## [Exercice court A]
Recopiez à l'identique chacune des lignes des enregistrements figurant plus bas, sans en omettre ni en modifier aucune.

## [Texte cité]
# # #

Introduction Sur les ondes de Radio XTRM, il y a quelques jours, l’Ombudsman et moi, LBII, avons entendu cette histoire sur les donations politique de l’actuel président de l’ADQ, Mario Charpentier. En gros, selon ce qui a été annoncé par l’animateur Jean-François Plante, le président du parti a donné au cours de l’année fiscale 2007 un montant de 3000$ au Parti libéral du Québec et un montant de 2500$ au Parti Québécois. Paradoxalement, aucun don pour l’Action démocratique du Québec n’a été enregistré pendant cette période. Cette affirmation n’est pas sans conséquence. Alors que Mario Dumont a annoncé sa démission au lendemain des élections désastreuses du 8 décembre dernier, le poste de président est fondamental : pendant la course au leadership, il occupera une fonction centrale en tant qu’arbitre de la course et représentant de la formation politique. Il est primordial que le président, dans un moment aussi critique dans la vie d’un parti qu’une course au leadership, soit d’une fiabilité et d’une dévotion totale au parti. C’est donc dans ce contexte que l’Ombudsman et moi avons décidé de nous lancer dans cette enquête afin de prouver hors de tout doute la véracité des faits avancés pas Jean-François Plante. Nous espérons que ce que nous avons trouvé vous permettra de prendre une décision éclairée sur les actes reprochés à Mario Charpentier. Capture d’écran de la base de données des dons aux partis politiques du Directeur général des élections du Québec, réalisée le 17 janvier 2009
Mario Charpentier, un portrait L’actuel président de l’ADQ est avocat. Il a étudié en droit à l’Université de Sherbrooke, d’où il a obtenu un diplôme en 1985 (1). Au début des années 1990, il travaille au cabinet d’avocats Woods Brouillette Des Marais, et commente parfois les questions de fiscalité dans le journal Les Affaires, où il prodigue des conseils aux entrepreneurs sur les moyens d’économiser un peu d’impôts (2)! De fibre entrepreneure, il démarre avec des associés en 1999 une firme d’avocats nommée Brouillette Charpentier Fortin, plus tard renommée BCF. La croissance de ce petit cabinet est fulgurante, un success story rapporté dans un article de La Presse : en 12 ans, le cabinet est passé d’une équipe de 7 à 120 avocats, et a ouvert des bureaux à Québec, et ce à travers du maraudage de talents et une vague de fusions-acquisitions. En soi, l’homme a l’instinct du tueur dans le monde des affaires : le profil parfait pour l’ADQ! L’implication de Mario Charpentier a commencée à la commission politique du parti. Malgré son tempérament entrepreneur et son apparente volonté de vouloir un Québec le moins taxé possible, il a été un parfait pantin du virage populonationaliste et socialiste du parti! Il a déclaré en marge du congrès adéquiste de Laval qui a cristallisé la tendance interventionniste de l’ADQ que ce changement d’idéologie
aussi drastique que le rejet de la souvernaineté par Pauline Marois au PQ représentait « un virage à la modernité, un virage à l’européenne » et que la nouvelle tangente politique du parti avait été « difficile » à faire passer (3). Dans un éclair de lucidité, Mario Charpentier est l’un des rares à avoir dit la vérité sur la hausse du salaire minimum en mentionnant les effets néfastes d’une telle mesure sur l’économie, mais il s’est fait vite rabrouer par l’entourage du « cheuf » Mario Dumont qui l’a appelé dans l’autobus de campagne peu après (4). Sur le plan personnel, un portrait de Mario Charpentier publié dans La Presse nous apprend que nous avons affaire à un selfmade man : fils de mécanicien, l’homme a matériellement très bien réussi. Fan de sport, on retrouve parmi ces citations de nombreuses analogies entre les aventures du Canadien et ce qu’il voit et pense en politique. Il est marié, père de quatre filles fréquentant des collèges huppés à Montréal et en Ontario et propriétaire d’une maison dans un quartier très prospère de l’île de Montréal, d’un chalet dans le coin de Bromont… et d’un chien (5). Mario Charpentier est aussi auteur-compositeur de la chanson-thème officieuse de la campagne adéquiste de 2008, intitulée Confiants en l’avenir (6)

# # #

## [Données]
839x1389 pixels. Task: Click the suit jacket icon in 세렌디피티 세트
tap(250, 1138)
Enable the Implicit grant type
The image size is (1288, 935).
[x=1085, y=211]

# # #

## [Exercice court B]
Rédigez la suite du texte ci-dessus consacré aux dons politiques de Mario Charpentier, en reprenant après sa dernière phrase.

## [Réponse à l'exercice A]
839x1389 pixels. Task: Click the suit jacket icon in 세렌디피티 세트
tap(250, 1138)
Enable the Implicit grant type
The image size is (1288, 935).
[x=1085, y=211]

## [Réponse à l'exercice B]
Rechercher le bon Mario Charpentier Il est tout à fait possible que celui qui a donné de l’argent au PLQ ou au PQ ne soit pas le président de l’ADQ : le site Web Canada411 recense près de 73 personne portant ce nom. De plus, la base de données publique du DGEQ ne fournit pas l’adresse du donateur, ce qui nous permettrait d’identifier de façon exacte Mario Charpentier. Le défi est donc double : 1. Déterminer un moyen d’identifier l’adresse exacte de Mario Charpentier 2. D’y associer les dons que nous pouvons retrouver dans la base de données publique du DGEQ Sur cette page, nous solutionnerons le premier problème. Au Québec, fonder une entreprise est un acte public. Il existe une base de données accessible sur Internet qui consigne le nom de toutes les entreprises du Québec, et qui indique le nom des actionnaires et des personnes-clés de la direction de ladite entreprise. Par respect pour la vie privée M. Charpentier, nous n’indiquerons pas le nom de la base de données et nous en camouflerons une partie des résultats. L’utilisation de cette base de données nous permet donc de recenser une série d’entreprises en droit portant le nom de « BCF ». La compagnie mère de toutes ces entreprises : Corporation BCF. Parmi les personnes clés, on retrouve bel et bien un certain Mario Charpentier… et une adresse. Nous pouvons donc affirmer avec certitude que nous avons l’adresse de M. Charpentier, avec lequel nous pourrons lier les donations enregistrées sur ce nom.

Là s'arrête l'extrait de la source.